*** Opening DATA EXCERPTS ***
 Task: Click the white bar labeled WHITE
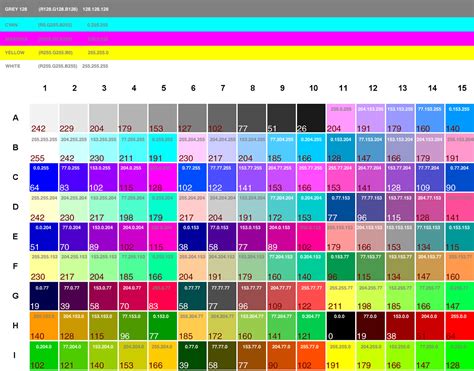(237, 66)
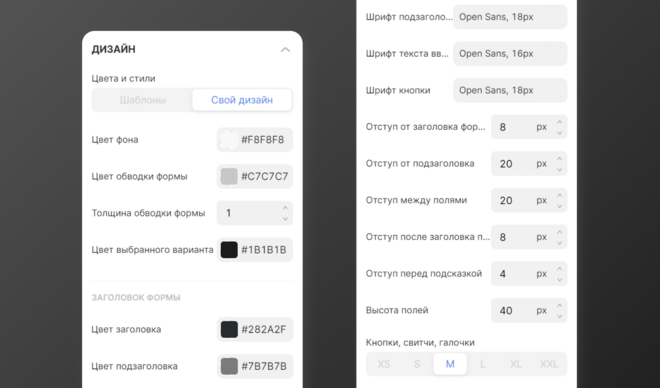The width and height of the screenshot is (660, 388).
Task: Select size XS for buttons and switches
Action: 383,364
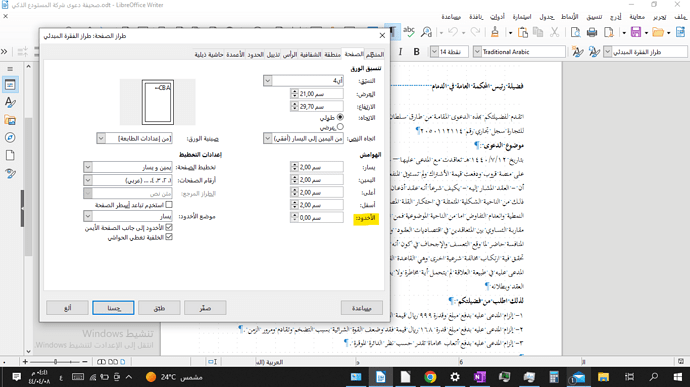690x387 pixels.
Task: Open Chrome from the taskbar
Action: (x=430, y=377)
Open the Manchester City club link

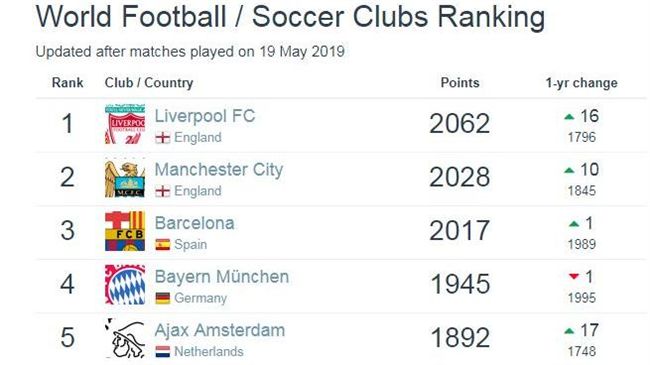(219, 170)
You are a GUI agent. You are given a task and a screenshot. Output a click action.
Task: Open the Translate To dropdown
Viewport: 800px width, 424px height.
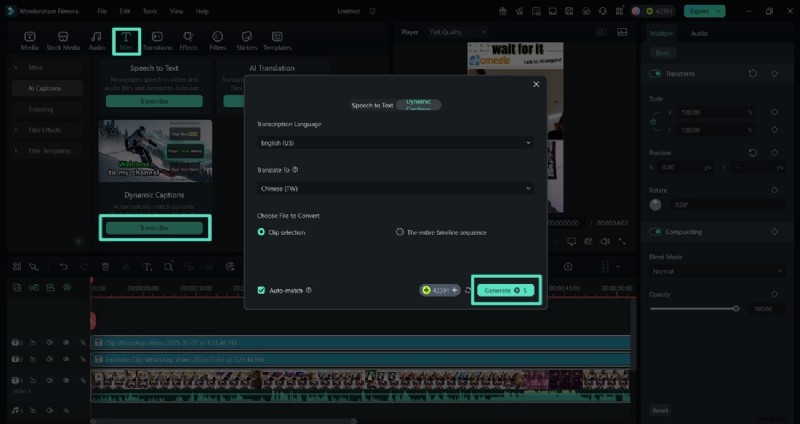click(394, 188)
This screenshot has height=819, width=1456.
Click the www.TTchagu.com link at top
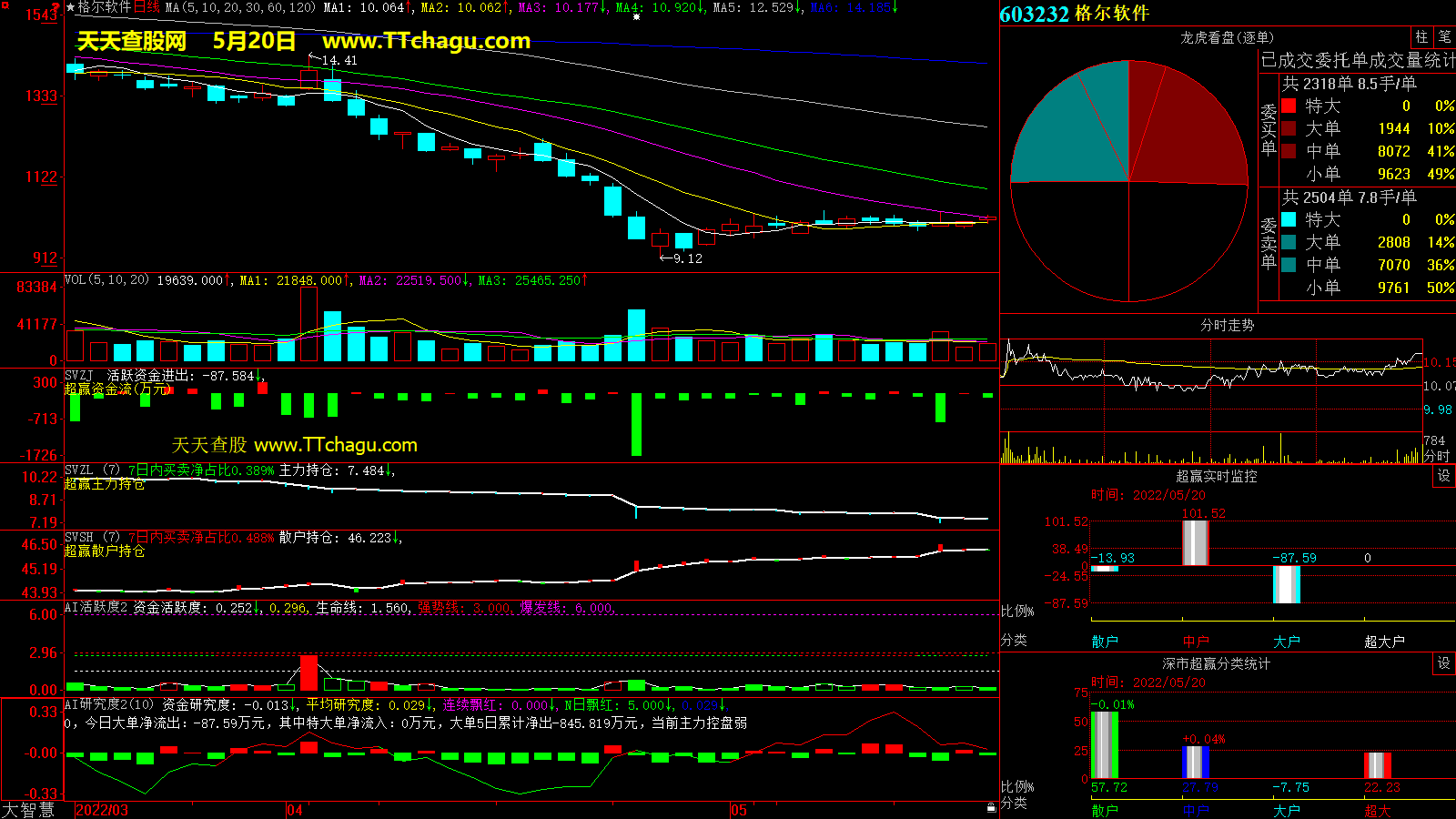coord(426,41)
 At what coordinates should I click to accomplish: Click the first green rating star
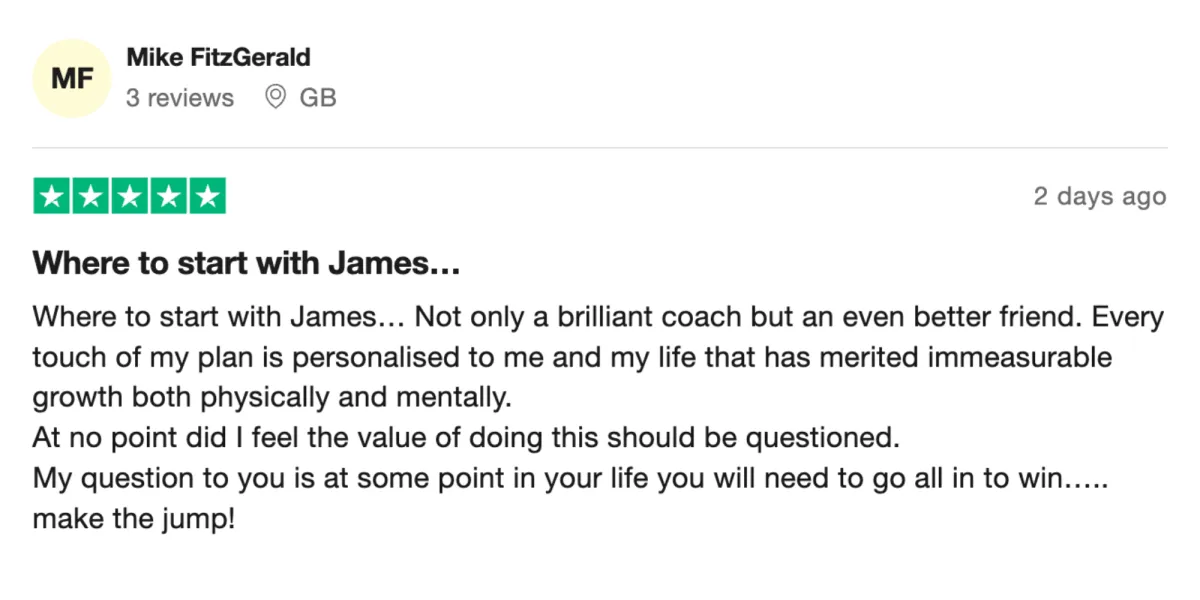[x=52, y=196]
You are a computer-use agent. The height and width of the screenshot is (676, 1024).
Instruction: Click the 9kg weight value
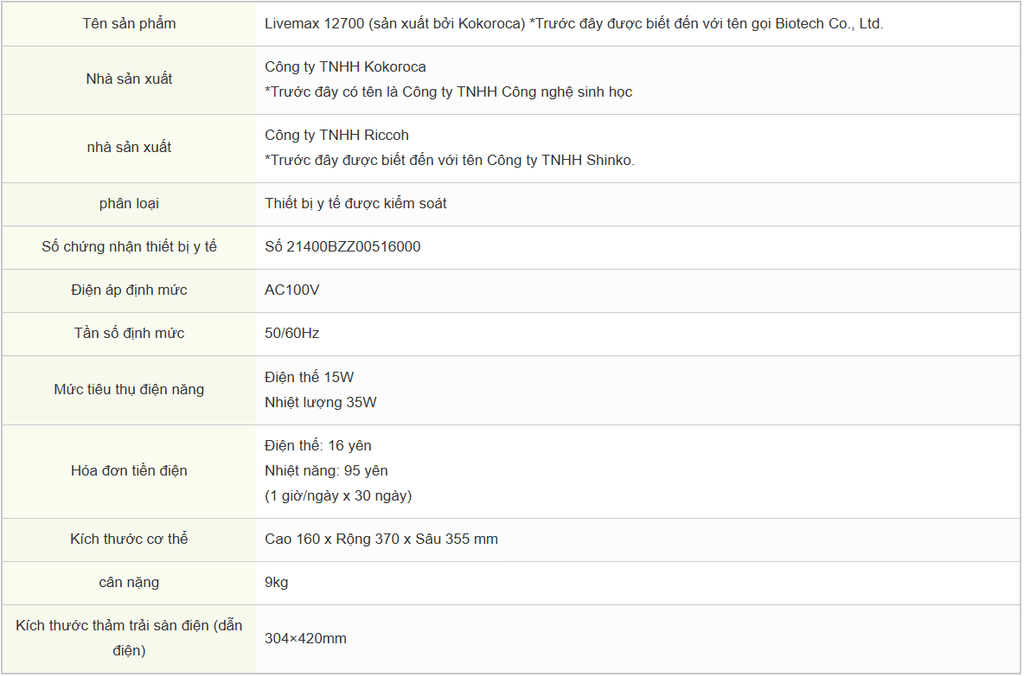[277, 582]
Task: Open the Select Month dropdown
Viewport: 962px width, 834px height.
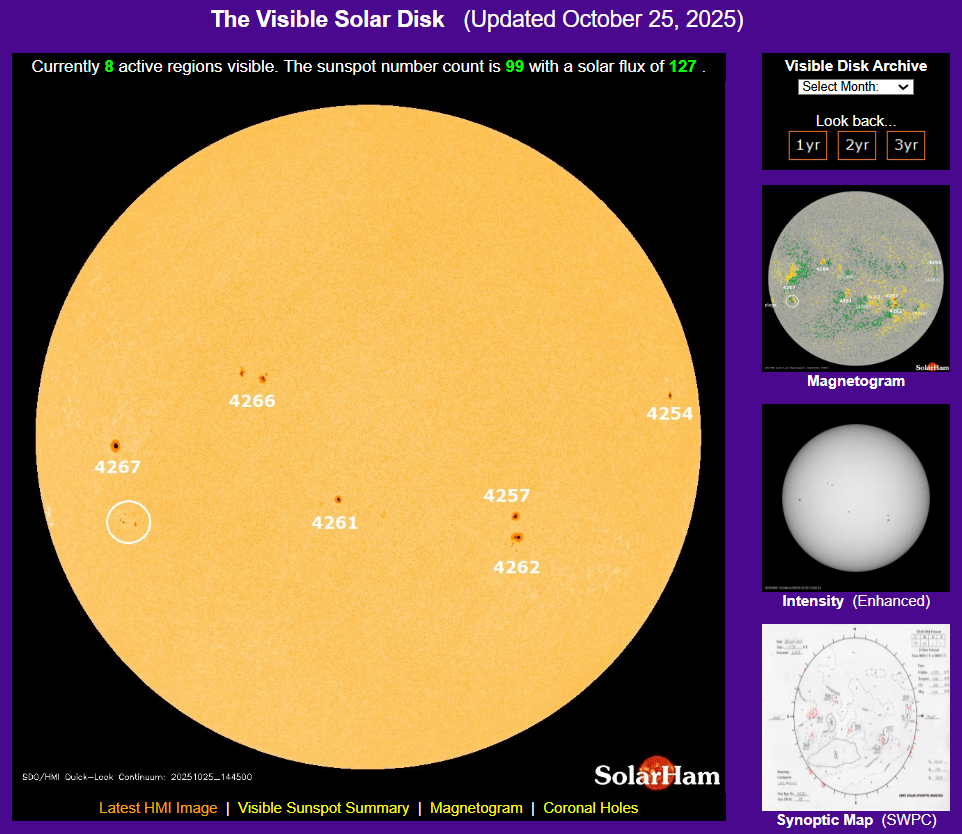Action: (x=856, y=87)
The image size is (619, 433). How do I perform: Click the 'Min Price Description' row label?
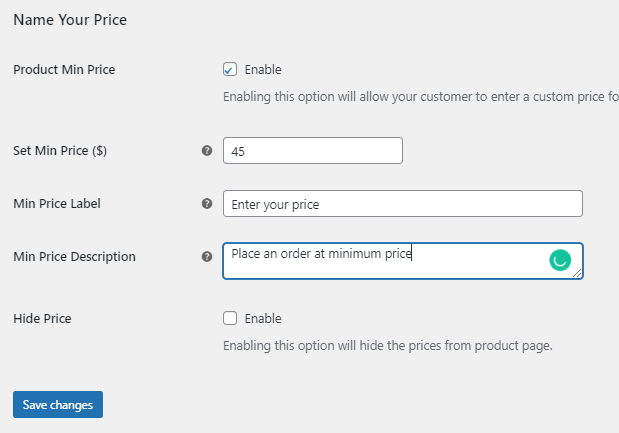pyautogui.click(x=74, y=257)
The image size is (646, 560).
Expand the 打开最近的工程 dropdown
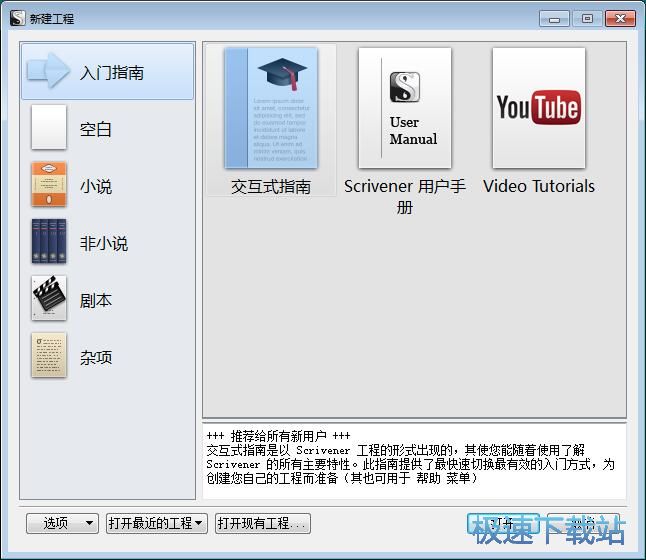click(x=156, y=523)
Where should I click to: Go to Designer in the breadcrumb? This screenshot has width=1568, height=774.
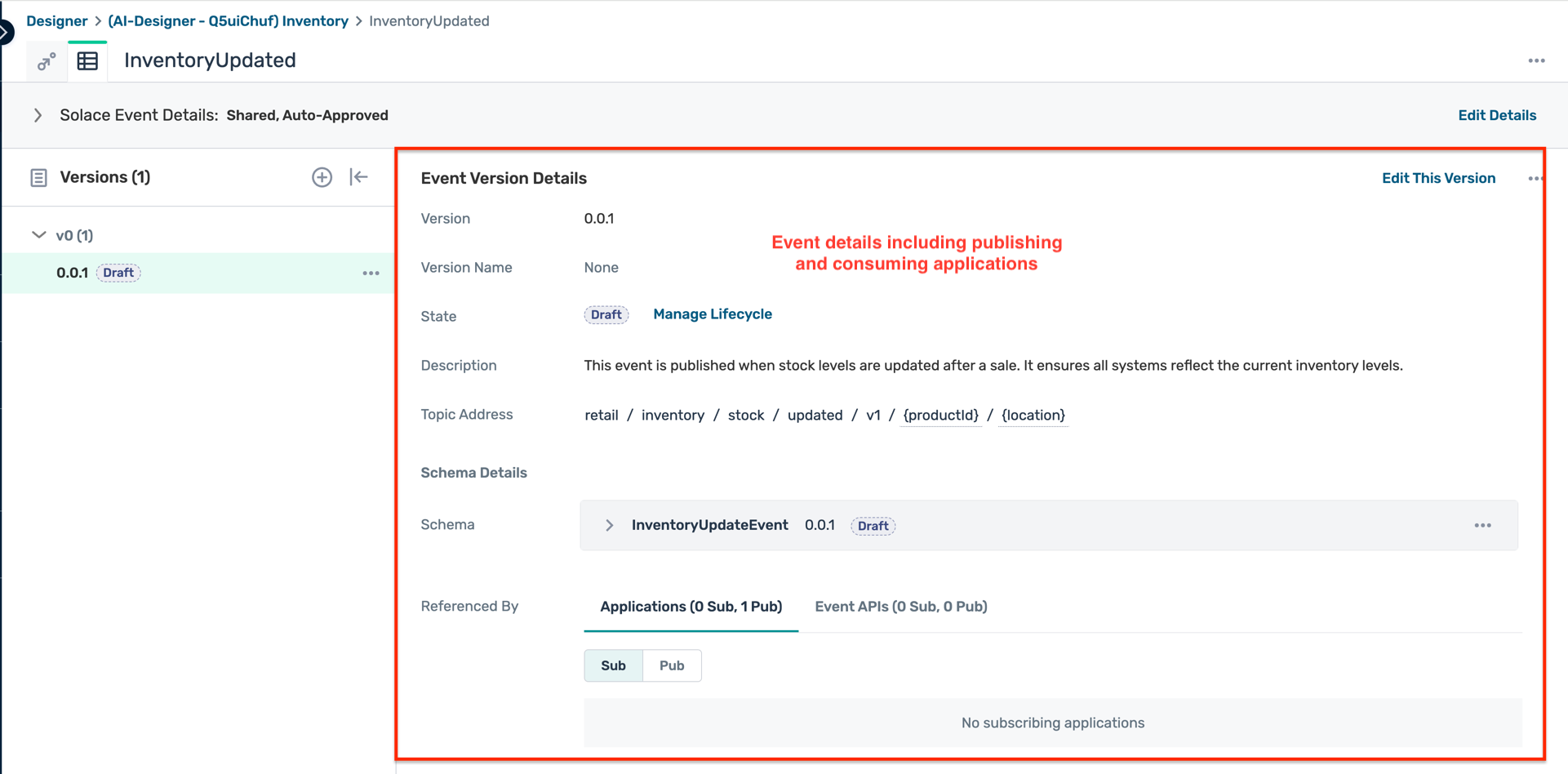(x=56, y=21)
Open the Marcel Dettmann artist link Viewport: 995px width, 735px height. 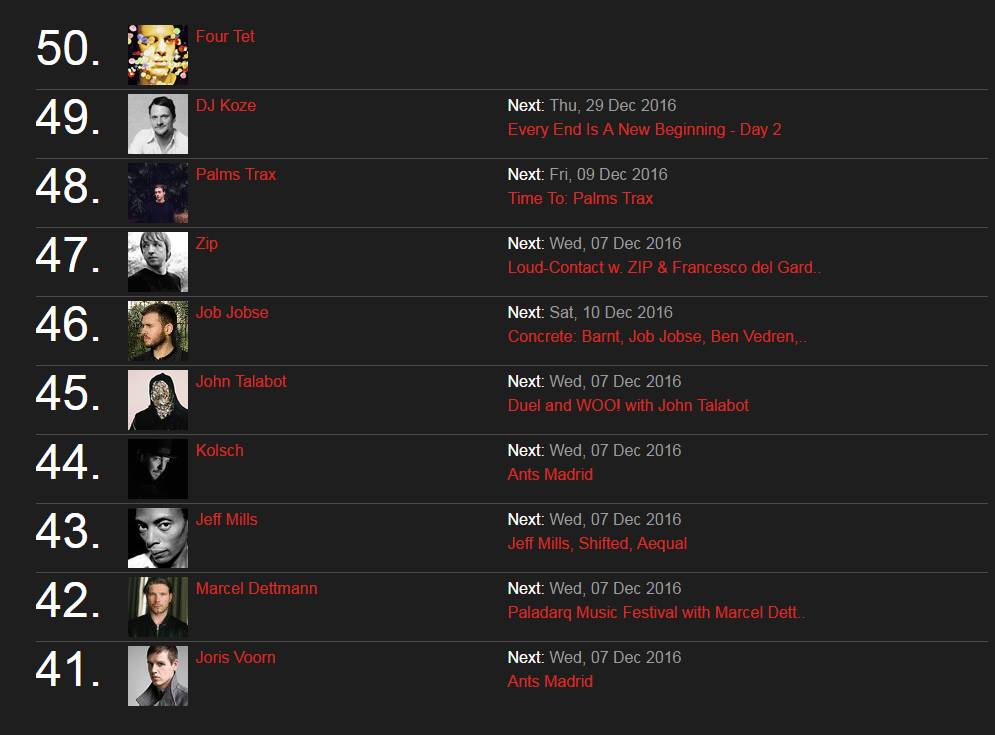pyautogui.click(x=256, y=588)
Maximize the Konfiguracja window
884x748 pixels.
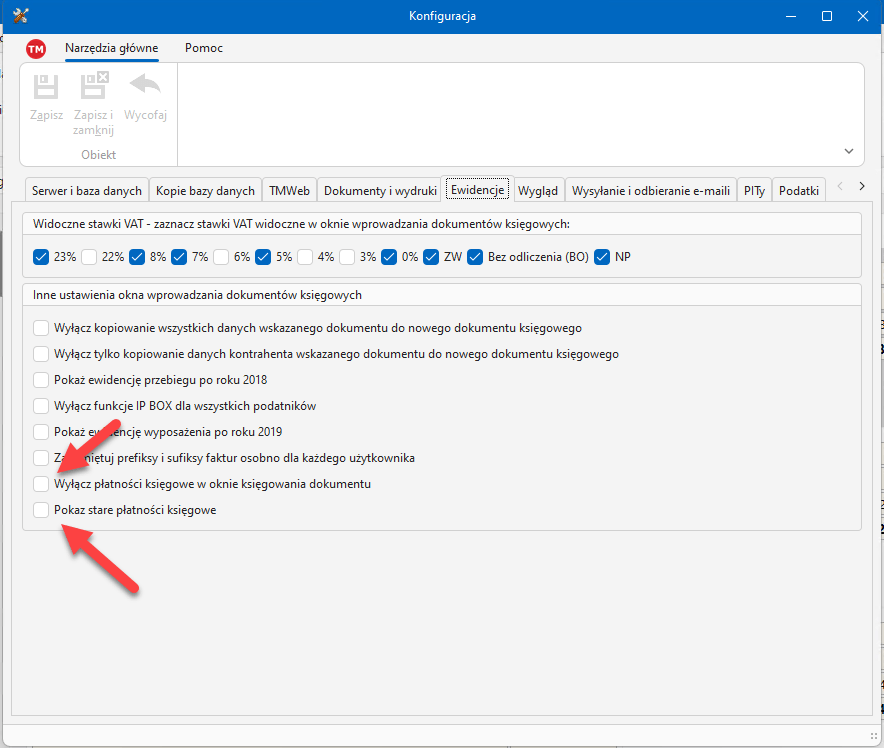point(827,16)
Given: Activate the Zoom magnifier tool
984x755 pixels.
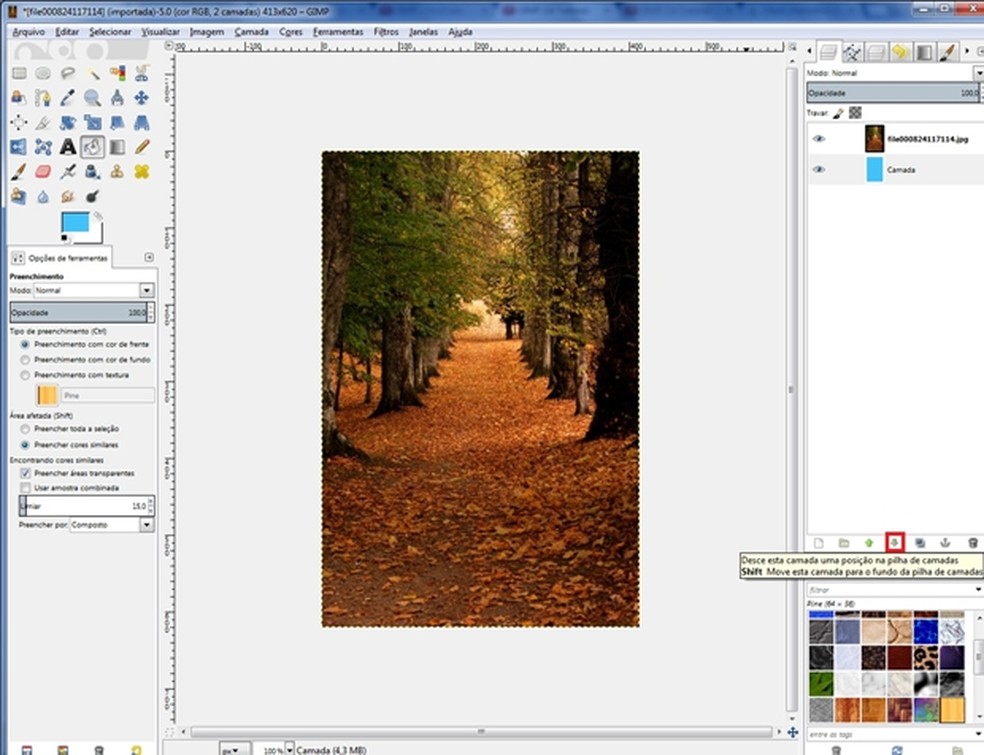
*** Closing DATA EXCERPTS ***
* WHAT THE TASK REQUIRES
Starting with the line above that holds "This screenshot has height=819, width=1456.", restate each line word for word up to and including the line that holds "Task: Open the Select Month dropdown". Drop the pictures.

* PROBLEM SOLUTION
This screenshot has height=819, width=1456.
Click the www.TTchagu.com link at top
coord(426,41)
 At what coordinates should I click to accomplish: Click the first green rating star
[x=52, y=196]
You are a computer-use agent. The height and width of the screenshot is (676, 1024).
Instruction: Click the 9kg weight value
[277, 582]
Task: Open the Select Month dropdown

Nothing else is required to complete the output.